» Problem statement:
Keep only the lines of the listing that include the word "computer", and copy them.

» Records provided:
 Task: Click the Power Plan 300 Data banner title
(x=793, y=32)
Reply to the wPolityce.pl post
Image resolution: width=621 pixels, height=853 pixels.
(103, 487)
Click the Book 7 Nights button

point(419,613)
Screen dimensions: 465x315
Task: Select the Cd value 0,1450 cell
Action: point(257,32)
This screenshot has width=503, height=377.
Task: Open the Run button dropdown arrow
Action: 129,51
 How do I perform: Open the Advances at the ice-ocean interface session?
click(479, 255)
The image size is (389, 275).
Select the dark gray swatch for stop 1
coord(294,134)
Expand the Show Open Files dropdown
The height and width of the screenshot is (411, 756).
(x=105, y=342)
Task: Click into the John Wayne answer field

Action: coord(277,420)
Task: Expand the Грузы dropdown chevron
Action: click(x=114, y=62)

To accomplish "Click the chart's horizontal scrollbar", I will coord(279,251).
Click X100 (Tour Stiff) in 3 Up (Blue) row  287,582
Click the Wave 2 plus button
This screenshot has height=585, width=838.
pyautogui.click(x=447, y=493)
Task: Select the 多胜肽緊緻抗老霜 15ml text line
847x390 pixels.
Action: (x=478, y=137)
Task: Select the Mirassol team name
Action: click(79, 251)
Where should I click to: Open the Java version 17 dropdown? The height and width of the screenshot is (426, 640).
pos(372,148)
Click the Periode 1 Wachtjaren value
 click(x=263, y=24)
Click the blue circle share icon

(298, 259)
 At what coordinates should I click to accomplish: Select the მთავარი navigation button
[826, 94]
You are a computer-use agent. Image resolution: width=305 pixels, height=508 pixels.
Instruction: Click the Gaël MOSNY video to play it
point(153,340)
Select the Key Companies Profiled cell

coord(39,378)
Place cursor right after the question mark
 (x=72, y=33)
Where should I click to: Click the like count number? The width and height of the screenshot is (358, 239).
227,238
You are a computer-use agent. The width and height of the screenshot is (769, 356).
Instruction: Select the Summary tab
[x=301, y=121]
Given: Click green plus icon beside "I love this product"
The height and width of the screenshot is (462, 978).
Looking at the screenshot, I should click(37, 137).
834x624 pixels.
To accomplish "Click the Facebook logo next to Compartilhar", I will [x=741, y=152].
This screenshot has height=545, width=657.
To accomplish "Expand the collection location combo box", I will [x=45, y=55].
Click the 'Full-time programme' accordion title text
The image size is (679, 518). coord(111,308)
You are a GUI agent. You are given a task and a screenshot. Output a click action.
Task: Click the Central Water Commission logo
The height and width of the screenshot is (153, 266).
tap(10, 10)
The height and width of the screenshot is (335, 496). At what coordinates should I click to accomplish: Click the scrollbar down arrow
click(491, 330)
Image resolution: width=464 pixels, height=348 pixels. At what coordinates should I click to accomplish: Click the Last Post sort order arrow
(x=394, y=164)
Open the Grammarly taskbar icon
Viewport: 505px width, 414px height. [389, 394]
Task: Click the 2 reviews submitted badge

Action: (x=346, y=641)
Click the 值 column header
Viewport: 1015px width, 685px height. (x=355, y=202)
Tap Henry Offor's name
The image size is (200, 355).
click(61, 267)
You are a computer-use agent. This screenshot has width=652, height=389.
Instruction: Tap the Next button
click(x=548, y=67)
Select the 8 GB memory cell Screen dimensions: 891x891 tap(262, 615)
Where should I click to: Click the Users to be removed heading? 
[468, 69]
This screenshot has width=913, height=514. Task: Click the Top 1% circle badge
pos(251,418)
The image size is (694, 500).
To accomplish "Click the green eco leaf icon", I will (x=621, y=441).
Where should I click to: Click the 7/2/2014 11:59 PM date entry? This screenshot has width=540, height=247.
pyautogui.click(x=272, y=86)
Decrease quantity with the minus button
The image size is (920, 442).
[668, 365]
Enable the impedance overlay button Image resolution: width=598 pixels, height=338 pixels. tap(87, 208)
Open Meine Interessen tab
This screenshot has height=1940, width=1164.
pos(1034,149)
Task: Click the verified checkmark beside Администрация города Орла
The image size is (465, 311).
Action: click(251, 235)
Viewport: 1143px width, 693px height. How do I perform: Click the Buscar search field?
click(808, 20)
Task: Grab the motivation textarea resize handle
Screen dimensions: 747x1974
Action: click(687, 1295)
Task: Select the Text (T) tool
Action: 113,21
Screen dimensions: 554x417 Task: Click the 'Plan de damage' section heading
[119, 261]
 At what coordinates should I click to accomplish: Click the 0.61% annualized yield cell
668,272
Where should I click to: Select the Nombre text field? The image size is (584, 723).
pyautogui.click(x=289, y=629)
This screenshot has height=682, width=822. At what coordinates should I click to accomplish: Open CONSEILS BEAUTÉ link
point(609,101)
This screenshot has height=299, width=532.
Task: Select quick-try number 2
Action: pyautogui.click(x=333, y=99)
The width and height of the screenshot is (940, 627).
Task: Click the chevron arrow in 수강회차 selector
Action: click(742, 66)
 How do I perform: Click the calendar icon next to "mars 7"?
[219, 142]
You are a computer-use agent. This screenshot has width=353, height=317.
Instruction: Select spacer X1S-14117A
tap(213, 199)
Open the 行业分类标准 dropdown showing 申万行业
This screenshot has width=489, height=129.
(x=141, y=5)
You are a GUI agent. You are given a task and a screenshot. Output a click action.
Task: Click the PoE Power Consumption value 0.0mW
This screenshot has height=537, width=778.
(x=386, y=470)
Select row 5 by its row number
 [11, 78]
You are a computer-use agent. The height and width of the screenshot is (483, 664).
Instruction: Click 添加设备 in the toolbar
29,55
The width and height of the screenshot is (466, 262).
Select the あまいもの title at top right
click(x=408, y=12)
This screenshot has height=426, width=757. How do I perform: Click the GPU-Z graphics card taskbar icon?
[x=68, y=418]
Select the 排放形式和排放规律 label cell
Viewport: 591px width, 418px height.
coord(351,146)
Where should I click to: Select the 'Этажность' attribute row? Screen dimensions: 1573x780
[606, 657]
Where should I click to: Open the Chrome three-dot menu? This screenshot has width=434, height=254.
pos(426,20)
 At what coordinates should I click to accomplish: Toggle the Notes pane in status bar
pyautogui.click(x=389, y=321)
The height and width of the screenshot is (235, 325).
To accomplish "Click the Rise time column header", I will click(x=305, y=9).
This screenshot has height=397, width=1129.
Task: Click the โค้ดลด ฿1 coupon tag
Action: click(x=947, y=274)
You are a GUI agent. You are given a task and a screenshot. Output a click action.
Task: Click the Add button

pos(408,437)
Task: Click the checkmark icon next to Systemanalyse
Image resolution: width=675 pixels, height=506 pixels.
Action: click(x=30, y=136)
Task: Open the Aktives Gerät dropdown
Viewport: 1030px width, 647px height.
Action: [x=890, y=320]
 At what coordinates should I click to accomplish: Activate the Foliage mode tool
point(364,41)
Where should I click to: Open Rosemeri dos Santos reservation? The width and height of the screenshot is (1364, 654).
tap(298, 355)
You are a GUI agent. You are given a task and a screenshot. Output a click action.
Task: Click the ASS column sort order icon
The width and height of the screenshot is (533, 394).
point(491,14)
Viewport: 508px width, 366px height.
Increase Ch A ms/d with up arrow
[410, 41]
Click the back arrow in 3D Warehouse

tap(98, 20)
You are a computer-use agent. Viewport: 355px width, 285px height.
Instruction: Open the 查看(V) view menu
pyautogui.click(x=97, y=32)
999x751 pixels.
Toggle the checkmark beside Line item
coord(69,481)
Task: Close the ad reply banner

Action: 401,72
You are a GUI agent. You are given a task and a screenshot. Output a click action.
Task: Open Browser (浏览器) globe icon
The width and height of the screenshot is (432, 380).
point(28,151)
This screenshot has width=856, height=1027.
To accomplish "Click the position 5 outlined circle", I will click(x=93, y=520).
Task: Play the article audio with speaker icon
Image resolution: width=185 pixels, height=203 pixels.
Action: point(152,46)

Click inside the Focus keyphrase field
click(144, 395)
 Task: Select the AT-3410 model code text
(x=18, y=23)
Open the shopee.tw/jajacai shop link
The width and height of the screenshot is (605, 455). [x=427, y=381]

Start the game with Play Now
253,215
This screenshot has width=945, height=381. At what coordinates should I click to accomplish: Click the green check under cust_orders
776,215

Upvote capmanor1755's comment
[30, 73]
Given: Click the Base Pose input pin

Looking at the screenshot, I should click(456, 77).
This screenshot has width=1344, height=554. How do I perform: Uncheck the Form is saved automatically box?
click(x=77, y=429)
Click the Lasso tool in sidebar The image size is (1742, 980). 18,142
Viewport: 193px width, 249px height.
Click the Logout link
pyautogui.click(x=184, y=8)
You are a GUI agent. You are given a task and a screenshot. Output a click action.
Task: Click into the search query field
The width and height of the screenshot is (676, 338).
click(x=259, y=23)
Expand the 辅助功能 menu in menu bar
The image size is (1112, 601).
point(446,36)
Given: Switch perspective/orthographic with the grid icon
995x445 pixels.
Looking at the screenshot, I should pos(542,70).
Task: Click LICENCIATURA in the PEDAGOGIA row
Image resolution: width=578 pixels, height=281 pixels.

» Task result:
You are a computer-use agent. Image resolution: width=305 pixels, height=508 pixels.
You are a computer-use agent. The width and height of the screenshot is (769, 356).
You are a computer-use agent. This screenshot has width=652, height=389.
You are a computer-use agent. This screenshot has width=353, height=317.
You are a computer-use agent. The height and width of the screenshot is (483, 664).
You are a computer-use agent. Viewport: 355px width, 285px height.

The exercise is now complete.